**Texto de origen:**

Cada 4 de febrero la Iglesia recuerda a Santa Catalina de Ricci, dominica italiana que recibió los estigmas de Cristo. Catalina es una de las más importantes místicas del siglo XVI, conocida por los milagros que obró en vida y por haber sido parte de la renovación espiritual de la Iglesia Católica en tiempos de la reforma decretada por el Concilio de Trento.
La Pasión de Cristo
Alessandra Lucrezia Romola de Ricci -nombre de pila de Catalina- nació en Florencia el 23 de abril de 1522. Sus padres, Pier Francesco de Ricci y Caterina Bonza, formaban parte de las familias acaudaladas de la ciudad. Entre los seis y siete años, Catalina inició su formación en el monasterio benedictino de Monticelli, cuya abadesa era su tía, Luisa de Ricci.
Desde pequeña Catalina se mostró como una persona de gran devoción, especialmente sensible al misterio de la Pasión de Cristo. A los doce años, en 1534, permaneció unos días con las hermanas del convento de San Vicente en Prato, localidad cercana a Florencia. Allí quedó impactada por el estilo de vida de estricta observancia de las religiosas. En 1535 pidió ser admitida como benedictina, recibiendo el hábito de la Orden de manos de su tío, Timoteo de Ricci, confesor del monasterio.
San Vicente (Prato, Toscana) era un convento de clausura habitado por religiosas pertenecientes a la Tercera Orden de Santo Domingo.
Catalina, al año siguiente, 1536, profesó los votos solemnes. Allí cambió el nombre de ‘Alessandra’ por el de ‘Catalina’, en honor a su santa patrona, Santa Catalina de Siena.
Mística y administradora
Los años del noviciado fueron especialmente difíciles para Catalina. Durante ese periodo se acentuaron los arrebatos místicos, a veces en el tiempo regular de oración, a veces durante las horas del servicio doméstico, por lo que surgieron sospechas sobre su idoneidad para la vida religiosa. La mayoría de mujeres que vivía con ella creían que Catalina andaba de manera descuidada y que se quedaba dormida en el coro, cuando en realidad la santa podía estar en éxtasis. Gracias a Dios, su sencillez y dedicación a la oración contribuyeron a que la jovencita persevere en su lucha diaria y a que sus hermanas la comprendan mejor.
Para cuando cumplió los 30 años, Catalina ya se desempeñaba como superiora de la comunidad, cargo que ocuparía hasta el final de sus días. Siendo ella mujer de profunda oración, también demostró ser una gran administradora.

**Datos:**
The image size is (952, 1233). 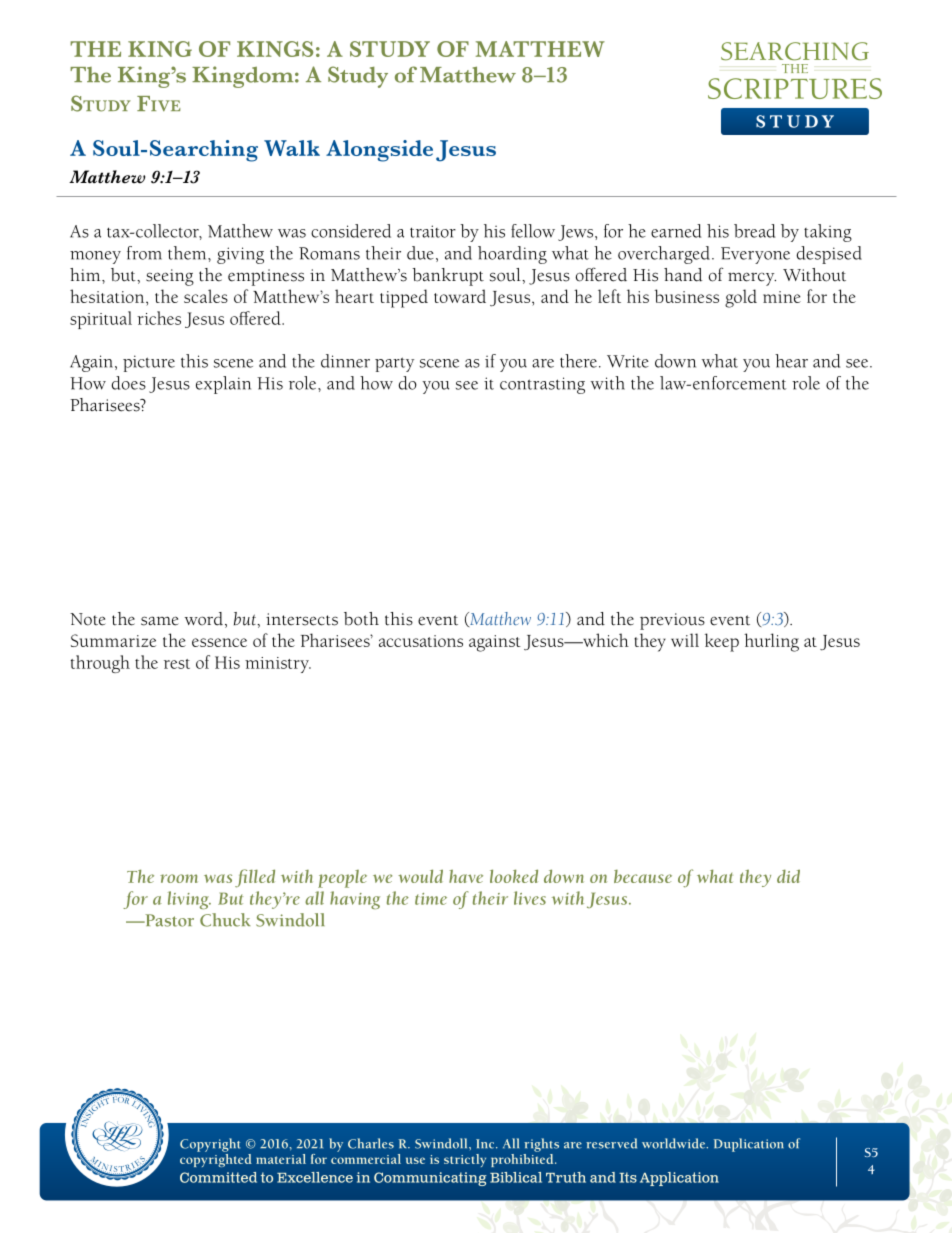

**Ejercicio propuesto:** Copia, sin cambiar nada, la parte del texto sobre Santa Catalina de Ricci que va desde "Cada 4 de febrero" hasta "Concilio de Trento.".

**Respuesta:**
Cada 4 de febrero la Iglesia recuerda a Santa Catalina de Ricci, dominica italiana que recibió los estigmas de Cristo. Catalina es una de las más importantes místicas del siglo XVI, conocida por los milagros que obró en vida y por haber sido parte de la renovación espiritual de la Iglesia Católica en tiempos de la reforma decretada por el Concilio de Trento.